TEKS BACAAN —
★ ★ ★ ★ ★
Namun ironinya larangan tersebut tidak spesifik menyebutkan adanya ketentuan sanksi pidana terhadap pelaku politik uang. Namun demikian bukan berarti politik uang dilegalkan begitu saja. Pelaku bisa saja dikenakan sangsi Pidana dalam Kitab Undang-Undang Hukum Pidana yaitu :
Pasal 149 KUHP, yang menyatakan bahwa “
- Barang siapa pada waktu diadakan pemilihan berdasarkan aturan-aturan umum, dengan memberi atau menjanjikan sesuatu, menyuap seseorang supaya tidak memakai hak pilihnya atau supaya memakai hak itu menurut cara tertentu, diancam dengan pidana penjara paling lama sembilan bulan atau pidana denda paling lama empat ribu lima ratus rupiah.
- Pidana yang sama diterapkan kepada pemilih, yang dengan menerima pemberian atau janji, mau disuap.
Selain ketentuan legal formal tersebut diatas, dalam perspektif hukum islam, dalam memberikan sesuatu untuk memperoleh sesuatu secara tidak benar/pantas dikelompokkan perbuatan arrisywah. Unsur-unsur yang terdapat dalam ar-risywah ditemukan dalam tindakan politik uang. Unsur-unsur dimaksud mencakup adanya orang yang memberikan sesuatu (ar-raasyii), adanya orang yang menerima sesuatu (almurtasyii), ada target yang diinginkan dari pemberian itu. Dengan demikian sebagaimana halnya ar-risywah praktik politik uang pun dapat dikategorikan sebagai perbuatan yang dilaknat Allah SWT.
Dampak
Praktik politik uang telah begitu melekat dalam kehidupan masyarakat, mulai dari tingkat bawah hingga atas. Persoalan yang terkesan remeh namun memiliki implikasi negatif yang sangat besar bagi perkembangan demokrasi dan penegakan hukum di Indonesia. Dengan adanya politik uang, prinsip kedaulatan rakyat dalam tatanan demokrasi dengan mudah “digengam” oleh pihak yang memiliki kekuasaan dan modal, rakyat tidak lagi sebagai subyek kedaulatan namun telah bergeser esensialitasnya sebagai obyek eksploitasi politik dan kekuasaan.
★ ★ ★ ★ ★
DAFTAR CATATAN —
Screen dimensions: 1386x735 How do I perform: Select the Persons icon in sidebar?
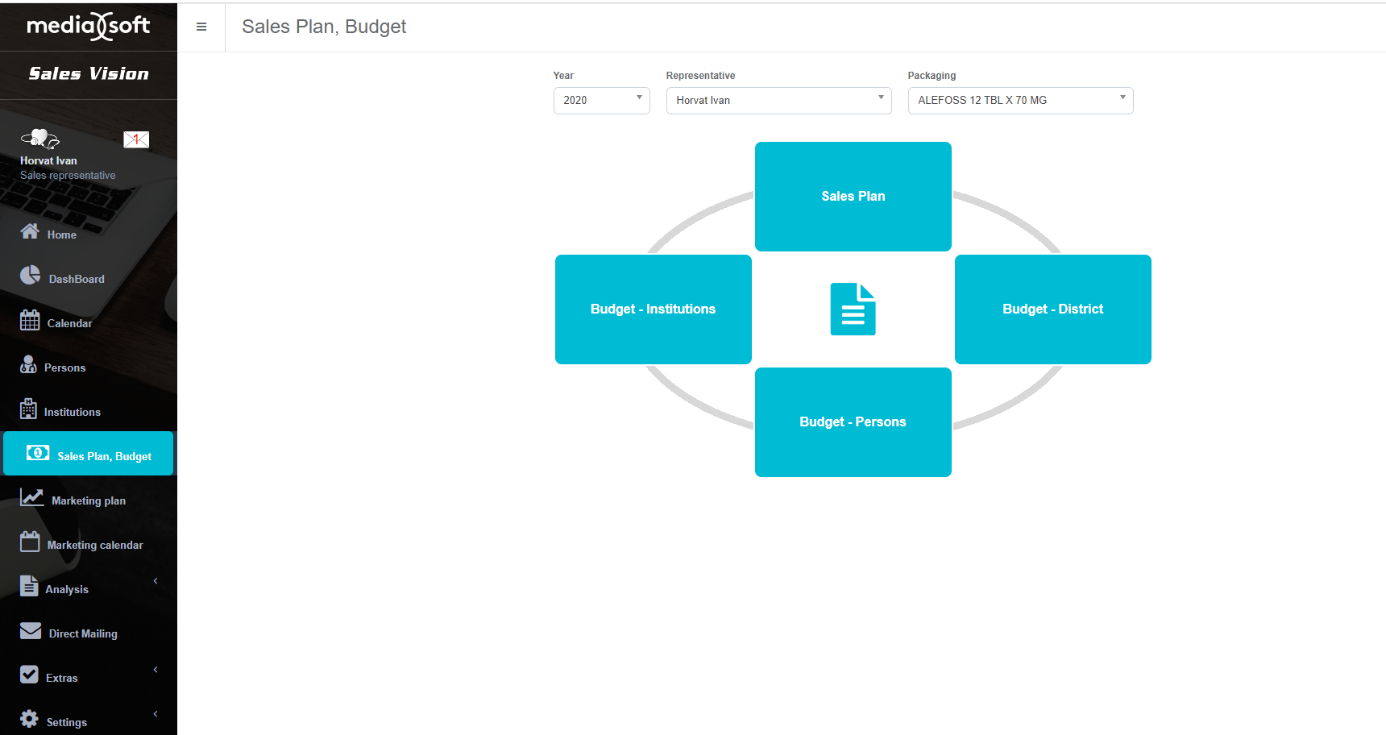click(29, 365)
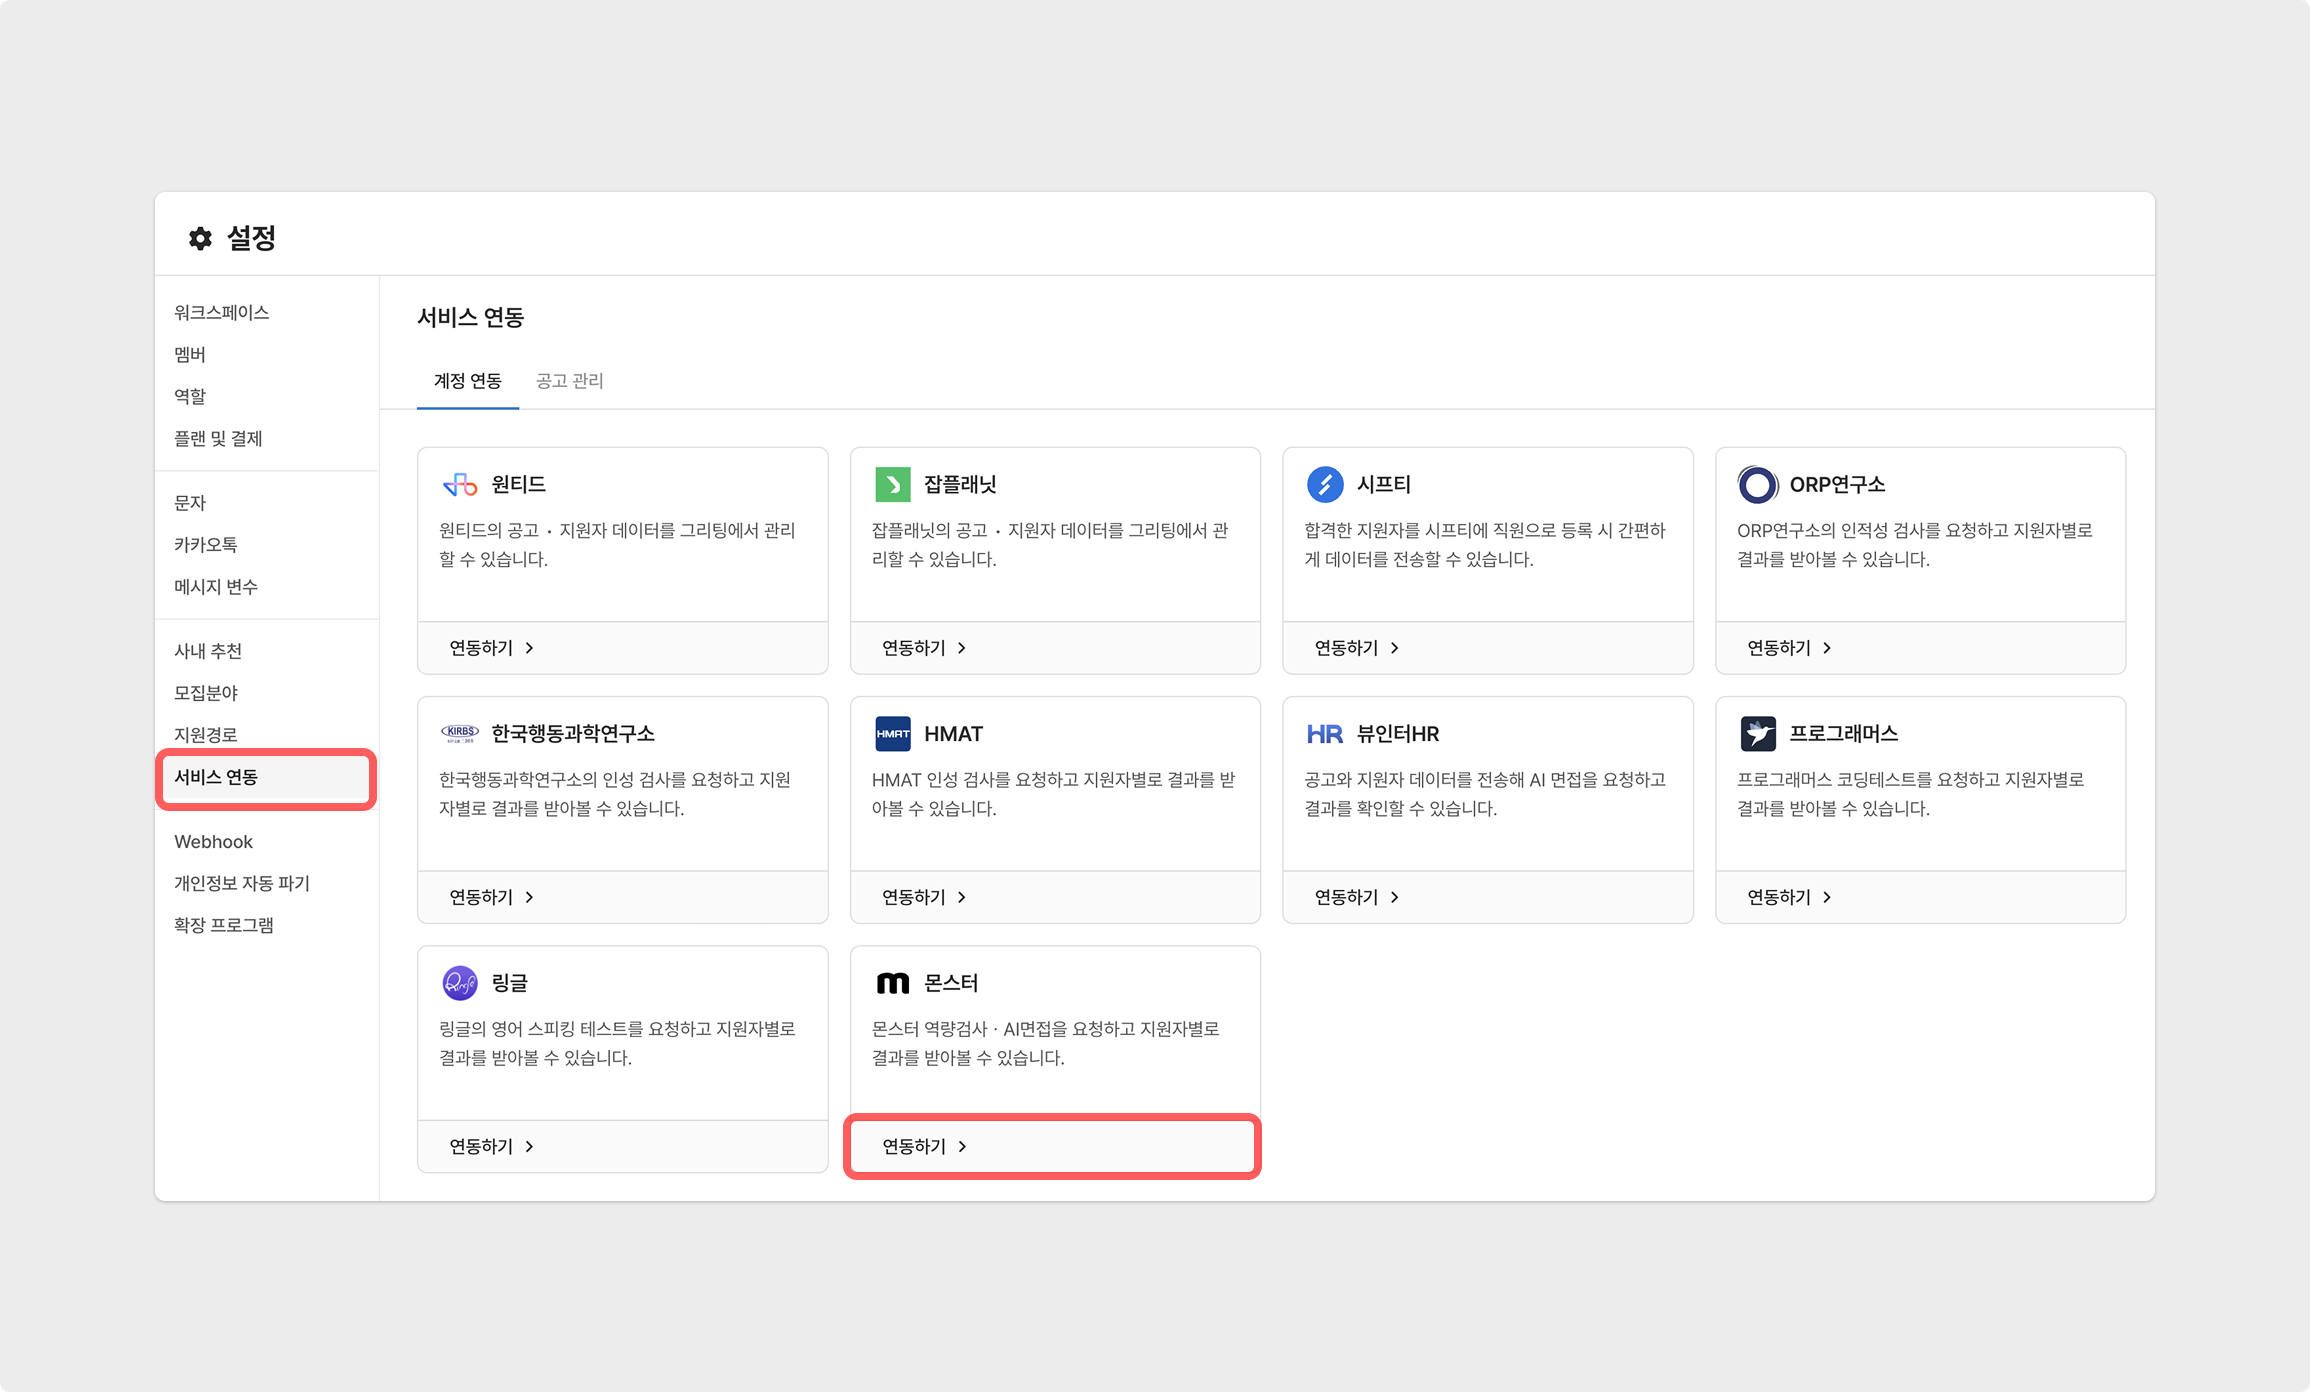Click 연동하기 chevron on the 시프티 card

[x=1394, y=648]
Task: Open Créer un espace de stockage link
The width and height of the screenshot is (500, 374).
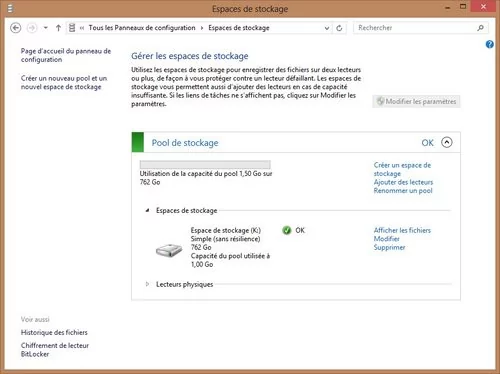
★ ★ ★ ★ ★
TUGAS —
Jawab singkat berdasarkan teks tentang politik uang.
(a) Menurut Pasal 149 KUHP, berapa lama ancaman pidana penjara paling lama bagi orang yang menyuap seseorang dalam pemilihan?
(b) Dalam unsur ar-risywah, apa sebutan bagi orang yang menerima sesuatu?
(c) Menurut bagian "Dampak", rakyat bergeser menjadi apa akibat politik uang?

HASIL LATIHAN —
(a) Paling lama sembilan bulan.
(b) Almurtasyii.
(c) Obyek eksploitasi politik dan kekuasaan.